Magnetic properties of spin-orbital polarons in lightly doped cobaltates

TL;DR

This paper models spin-orbital polarons in lightly doped cobaltates to explain their unusual magnetic properties, including susceptibility and intra-layer interactions, and predicts related excitations affecting spin dynamics.

Contribution

It introduces a numerical model of spin-orbital polarons that accounts for complex magnetic behaviors in Na_xCoO_2 at low doping levels, providing new insights into their internal degrees of freedom.

Findings

Polarons explain large magnetic susceptibility.

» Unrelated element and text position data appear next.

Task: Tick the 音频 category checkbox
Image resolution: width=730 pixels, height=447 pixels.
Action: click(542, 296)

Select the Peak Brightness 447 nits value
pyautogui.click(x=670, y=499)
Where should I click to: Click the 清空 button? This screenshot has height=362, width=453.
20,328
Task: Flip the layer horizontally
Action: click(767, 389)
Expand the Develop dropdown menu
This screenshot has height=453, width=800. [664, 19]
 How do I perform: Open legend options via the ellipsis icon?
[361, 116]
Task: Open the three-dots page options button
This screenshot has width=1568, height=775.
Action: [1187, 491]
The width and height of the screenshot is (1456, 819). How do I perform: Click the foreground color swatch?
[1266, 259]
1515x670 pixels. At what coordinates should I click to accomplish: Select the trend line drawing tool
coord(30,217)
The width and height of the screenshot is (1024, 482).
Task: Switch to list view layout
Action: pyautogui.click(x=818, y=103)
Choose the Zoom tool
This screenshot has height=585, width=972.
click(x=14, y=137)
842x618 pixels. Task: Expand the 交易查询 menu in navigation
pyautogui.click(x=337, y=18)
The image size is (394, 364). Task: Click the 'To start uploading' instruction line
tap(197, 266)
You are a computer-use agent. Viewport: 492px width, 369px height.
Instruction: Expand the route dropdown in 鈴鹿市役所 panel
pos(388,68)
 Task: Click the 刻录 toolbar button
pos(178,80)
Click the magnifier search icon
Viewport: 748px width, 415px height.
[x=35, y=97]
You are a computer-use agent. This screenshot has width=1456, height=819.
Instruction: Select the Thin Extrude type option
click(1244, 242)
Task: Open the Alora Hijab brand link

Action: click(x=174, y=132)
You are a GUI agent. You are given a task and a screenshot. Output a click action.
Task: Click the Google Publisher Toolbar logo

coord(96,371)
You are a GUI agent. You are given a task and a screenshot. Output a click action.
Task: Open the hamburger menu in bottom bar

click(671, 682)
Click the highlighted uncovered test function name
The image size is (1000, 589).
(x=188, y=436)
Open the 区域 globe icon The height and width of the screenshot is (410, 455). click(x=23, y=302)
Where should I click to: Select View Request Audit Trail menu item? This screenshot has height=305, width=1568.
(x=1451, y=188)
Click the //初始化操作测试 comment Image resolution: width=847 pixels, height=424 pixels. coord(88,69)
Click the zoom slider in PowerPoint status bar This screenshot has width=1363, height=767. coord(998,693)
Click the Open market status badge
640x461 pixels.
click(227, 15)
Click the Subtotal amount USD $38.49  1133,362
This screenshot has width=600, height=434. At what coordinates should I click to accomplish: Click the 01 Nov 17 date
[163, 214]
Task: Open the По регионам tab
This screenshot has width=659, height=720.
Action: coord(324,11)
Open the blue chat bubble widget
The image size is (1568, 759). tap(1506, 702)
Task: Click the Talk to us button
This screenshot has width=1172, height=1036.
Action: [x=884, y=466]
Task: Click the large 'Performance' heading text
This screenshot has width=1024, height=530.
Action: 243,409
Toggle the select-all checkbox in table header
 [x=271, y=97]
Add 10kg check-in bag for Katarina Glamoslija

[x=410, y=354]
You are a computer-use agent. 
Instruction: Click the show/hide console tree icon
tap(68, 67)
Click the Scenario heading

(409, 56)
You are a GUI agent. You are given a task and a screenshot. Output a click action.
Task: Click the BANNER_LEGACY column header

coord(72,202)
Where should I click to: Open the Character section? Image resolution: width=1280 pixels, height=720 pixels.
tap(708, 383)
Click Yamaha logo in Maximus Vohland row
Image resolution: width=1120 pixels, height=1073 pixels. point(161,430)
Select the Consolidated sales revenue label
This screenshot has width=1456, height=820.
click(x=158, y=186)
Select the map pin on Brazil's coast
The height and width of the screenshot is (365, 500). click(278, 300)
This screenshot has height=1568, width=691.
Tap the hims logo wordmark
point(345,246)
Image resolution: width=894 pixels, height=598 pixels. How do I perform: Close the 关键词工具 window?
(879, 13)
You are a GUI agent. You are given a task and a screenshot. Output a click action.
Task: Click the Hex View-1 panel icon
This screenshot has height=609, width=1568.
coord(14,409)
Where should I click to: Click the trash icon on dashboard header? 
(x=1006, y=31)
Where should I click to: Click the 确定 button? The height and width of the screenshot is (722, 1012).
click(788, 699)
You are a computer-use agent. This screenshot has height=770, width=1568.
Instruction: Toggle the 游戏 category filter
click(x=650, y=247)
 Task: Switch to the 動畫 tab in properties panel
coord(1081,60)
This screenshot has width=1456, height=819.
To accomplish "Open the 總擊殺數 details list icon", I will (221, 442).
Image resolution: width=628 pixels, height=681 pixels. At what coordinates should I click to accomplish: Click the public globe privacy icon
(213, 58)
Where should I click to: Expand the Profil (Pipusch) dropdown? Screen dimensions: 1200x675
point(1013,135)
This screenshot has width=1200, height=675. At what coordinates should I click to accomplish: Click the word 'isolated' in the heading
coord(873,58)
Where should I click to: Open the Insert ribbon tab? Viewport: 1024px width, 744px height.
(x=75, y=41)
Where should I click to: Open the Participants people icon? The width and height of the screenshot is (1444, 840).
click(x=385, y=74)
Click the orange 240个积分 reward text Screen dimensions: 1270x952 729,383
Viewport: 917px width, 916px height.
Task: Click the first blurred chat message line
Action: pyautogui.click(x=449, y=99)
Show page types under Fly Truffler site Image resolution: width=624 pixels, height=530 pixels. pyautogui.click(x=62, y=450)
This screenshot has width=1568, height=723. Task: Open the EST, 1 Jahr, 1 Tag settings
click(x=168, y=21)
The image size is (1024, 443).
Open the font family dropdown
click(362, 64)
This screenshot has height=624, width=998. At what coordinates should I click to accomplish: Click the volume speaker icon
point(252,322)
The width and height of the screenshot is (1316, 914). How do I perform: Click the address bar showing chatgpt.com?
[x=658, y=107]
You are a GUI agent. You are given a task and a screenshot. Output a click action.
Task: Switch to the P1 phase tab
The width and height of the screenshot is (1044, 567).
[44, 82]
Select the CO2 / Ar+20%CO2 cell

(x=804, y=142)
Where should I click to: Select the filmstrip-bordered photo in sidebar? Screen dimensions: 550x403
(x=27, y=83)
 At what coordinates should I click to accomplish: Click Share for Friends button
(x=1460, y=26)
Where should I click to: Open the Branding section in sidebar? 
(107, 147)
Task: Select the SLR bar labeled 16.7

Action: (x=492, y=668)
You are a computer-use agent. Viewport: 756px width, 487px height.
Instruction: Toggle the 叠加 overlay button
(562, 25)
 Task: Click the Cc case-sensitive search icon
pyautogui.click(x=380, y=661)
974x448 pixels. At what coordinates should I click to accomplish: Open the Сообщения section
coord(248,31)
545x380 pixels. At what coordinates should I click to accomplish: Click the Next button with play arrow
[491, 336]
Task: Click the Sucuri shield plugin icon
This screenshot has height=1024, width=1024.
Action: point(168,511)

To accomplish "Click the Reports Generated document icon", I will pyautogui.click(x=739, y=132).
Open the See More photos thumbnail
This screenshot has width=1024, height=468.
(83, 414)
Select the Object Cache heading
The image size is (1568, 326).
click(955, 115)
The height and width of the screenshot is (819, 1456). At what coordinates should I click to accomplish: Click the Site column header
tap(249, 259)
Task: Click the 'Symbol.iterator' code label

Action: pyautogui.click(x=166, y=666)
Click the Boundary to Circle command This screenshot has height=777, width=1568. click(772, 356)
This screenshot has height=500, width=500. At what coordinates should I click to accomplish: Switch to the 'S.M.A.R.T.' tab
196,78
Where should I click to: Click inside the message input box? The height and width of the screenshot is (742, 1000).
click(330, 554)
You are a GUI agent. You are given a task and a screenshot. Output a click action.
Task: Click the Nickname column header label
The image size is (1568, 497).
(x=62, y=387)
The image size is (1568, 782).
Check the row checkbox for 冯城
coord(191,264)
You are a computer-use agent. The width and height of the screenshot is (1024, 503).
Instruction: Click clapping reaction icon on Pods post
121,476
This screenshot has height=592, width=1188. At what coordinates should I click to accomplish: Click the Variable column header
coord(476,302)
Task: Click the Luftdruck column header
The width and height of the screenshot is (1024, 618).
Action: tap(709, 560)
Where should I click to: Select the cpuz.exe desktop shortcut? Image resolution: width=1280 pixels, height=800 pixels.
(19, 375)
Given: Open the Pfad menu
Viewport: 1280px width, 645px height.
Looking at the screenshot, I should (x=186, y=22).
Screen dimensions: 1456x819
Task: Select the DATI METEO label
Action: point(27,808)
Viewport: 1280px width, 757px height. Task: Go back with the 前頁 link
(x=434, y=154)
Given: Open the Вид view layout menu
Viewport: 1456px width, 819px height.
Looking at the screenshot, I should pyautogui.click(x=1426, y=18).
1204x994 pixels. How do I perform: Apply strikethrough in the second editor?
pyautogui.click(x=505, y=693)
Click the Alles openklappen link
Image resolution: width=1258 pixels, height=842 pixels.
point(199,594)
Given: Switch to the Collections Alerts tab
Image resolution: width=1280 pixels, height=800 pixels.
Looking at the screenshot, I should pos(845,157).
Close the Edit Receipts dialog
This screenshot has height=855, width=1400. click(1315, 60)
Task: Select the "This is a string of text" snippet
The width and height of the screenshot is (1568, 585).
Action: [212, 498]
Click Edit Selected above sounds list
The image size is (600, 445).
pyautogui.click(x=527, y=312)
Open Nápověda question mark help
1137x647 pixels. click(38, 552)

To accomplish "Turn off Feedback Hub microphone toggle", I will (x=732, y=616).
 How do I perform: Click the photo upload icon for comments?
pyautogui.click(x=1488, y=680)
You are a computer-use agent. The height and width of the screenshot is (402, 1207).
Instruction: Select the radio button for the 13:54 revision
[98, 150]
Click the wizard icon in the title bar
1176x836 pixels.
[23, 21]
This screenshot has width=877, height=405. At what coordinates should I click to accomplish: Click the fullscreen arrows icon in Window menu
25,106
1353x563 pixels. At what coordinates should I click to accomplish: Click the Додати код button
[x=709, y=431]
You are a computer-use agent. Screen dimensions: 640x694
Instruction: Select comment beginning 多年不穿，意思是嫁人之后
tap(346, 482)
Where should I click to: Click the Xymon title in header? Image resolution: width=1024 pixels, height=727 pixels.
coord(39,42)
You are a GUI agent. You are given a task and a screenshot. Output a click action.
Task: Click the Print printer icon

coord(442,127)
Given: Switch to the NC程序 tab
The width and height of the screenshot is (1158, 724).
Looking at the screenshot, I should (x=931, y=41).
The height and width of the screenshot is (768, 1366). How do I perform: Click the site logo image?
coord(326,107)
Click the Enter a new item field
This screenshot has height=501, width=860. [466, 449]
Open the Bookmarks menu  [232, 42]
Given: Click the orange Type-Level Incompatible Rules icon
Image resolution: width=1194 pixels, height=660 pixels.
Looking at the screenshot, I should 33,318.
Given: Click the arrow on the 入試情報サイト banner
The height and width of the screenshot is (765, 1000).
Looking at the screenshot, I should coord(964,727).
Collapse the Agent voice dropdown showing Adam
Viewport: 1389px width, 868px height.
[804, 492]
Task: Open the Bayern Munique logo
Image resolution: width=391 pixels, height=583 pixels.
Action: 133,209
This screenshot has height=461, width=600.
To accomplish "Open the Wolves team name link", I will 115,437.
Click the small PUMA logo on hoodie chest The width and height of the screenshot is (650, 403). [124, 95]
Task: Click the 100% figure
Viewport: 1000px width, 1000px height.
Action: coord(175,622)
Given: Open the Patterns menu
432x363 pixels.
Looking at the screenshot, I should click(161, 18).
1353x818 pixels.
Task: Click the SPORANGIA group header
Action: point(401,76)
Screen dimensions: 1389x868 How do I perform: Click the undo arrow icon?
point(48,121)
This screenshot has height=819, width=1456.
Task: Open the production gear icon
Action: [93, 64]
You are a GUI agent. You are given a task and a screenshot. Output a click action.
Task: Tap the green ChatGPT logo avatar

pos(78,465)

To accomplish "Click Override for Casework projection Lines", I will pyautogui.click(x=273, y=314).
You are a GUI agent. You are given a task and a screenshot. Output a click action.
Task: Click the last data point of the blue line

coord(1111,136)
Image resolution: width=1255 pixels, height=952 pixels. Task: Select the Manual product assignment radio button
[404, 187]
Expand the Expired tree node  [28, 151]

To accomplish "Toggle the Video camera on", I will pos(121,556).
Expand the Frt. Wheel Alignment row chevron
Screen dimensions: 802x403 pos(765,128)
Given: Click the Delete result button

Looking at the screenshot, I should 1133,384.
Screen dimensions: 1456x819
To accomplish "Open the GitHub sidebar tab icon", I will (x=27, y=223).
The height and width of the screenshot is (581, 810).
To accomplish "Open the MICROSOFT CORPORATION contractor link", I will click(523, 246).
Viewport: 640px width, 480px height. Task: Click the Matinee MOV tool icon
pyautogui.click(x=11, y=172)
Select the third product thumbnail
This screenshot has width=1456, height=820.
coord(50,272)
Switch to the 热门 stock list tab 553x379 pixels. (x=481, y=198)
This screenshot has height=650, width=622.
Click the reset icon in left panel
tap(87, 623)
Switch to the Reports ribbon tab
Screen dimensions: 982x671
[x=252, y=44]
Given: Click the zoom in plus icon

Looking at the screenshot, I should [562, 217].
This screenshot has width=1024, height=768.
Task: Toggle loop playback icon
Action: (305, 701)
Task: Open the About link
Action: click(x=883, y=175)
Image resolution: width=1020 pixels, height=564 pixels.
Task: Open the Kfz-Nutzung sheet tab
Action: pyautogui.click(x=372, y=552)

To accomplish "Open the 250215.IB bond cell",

Internal degrees of freedom lead to negative Curie-Weiss temperature.

Predictions on excitation locations and their effects on spin-wave damping.

Abstract

We present a numerical treatment of a spin-orbital polaron model for Na_xCoO_2 at small hole concentration (0.7 < x < 1). We demonstrate how the polarons account for the peculiar magnetic properties of this layered compound: They explain the large susceptibility; their internal degrees of freedom lead both to a negative Curie-Weiss temperature and yet to a ferromagnetic intra-layer interaction, thereby resolving a puzzling contradiction between these observations. We make specific predictions on the momentum and energy location of excitations resulting from the internal degrees of freedom of the polaron, and discuss their impact on spin-wave damping.